There are a few gaps in the official documentation (https://docs.microsoft.com/en-us/azure/active-directory/connect/active-directory-aadconnect-design-concepts#using-msds-consistencyguid-as-sourceanchor) and some blog posts out there:
- The correct attribute is mS-DS-ConsistencyGuid. Microsoft's official documentation is consistently having the typo "mSDS-ConsistencyGuid" - with the missing dash,
- You will need to delegate your custom service account to READ + WRITE to mS-DS-ConsistencyGuid. May documentation mentions WRITE but that is not sufficient,
- You may not be able to use AD Users and Computers to make the permission changes, depending on the operating system version of your domain controller.

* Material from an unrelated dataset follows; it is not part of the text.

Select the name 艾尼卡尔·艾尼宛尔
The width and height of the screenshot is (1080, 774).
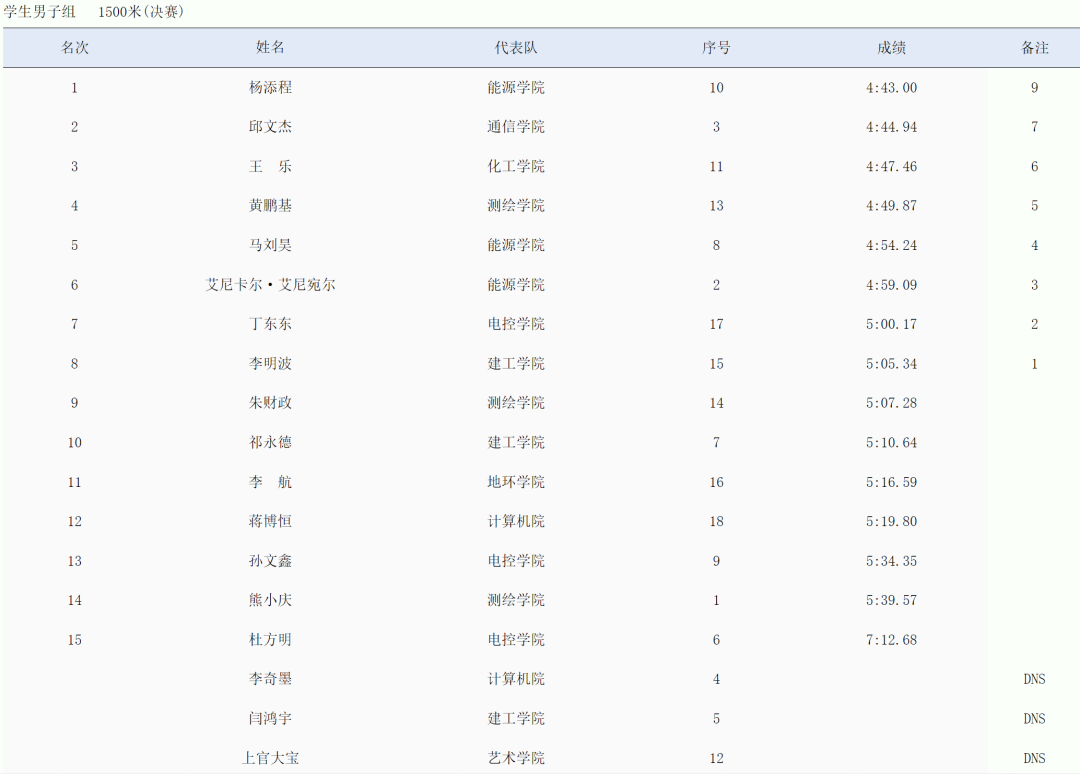click(271, 285)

The script that worked for me is:
$accountName = "domain\aad_account" #[this is the account that will be used by Azure AD Connect Sync to manage objects in the directory, this is an account in the form of AAD_number].
$ForestDN = "DC=domain,DC=com"
$cmd = "dsacls '$ForestDN' /I:S /G '`"$accountName`":RPWP;ms-ds-consistencyGuid;user'"
Fix: Note the "RPWP" permissions. RP means read permission, and WP means write permission. Both are required for this feature to work, or else you will be met with the dreaded sync error messages in AAD Connect.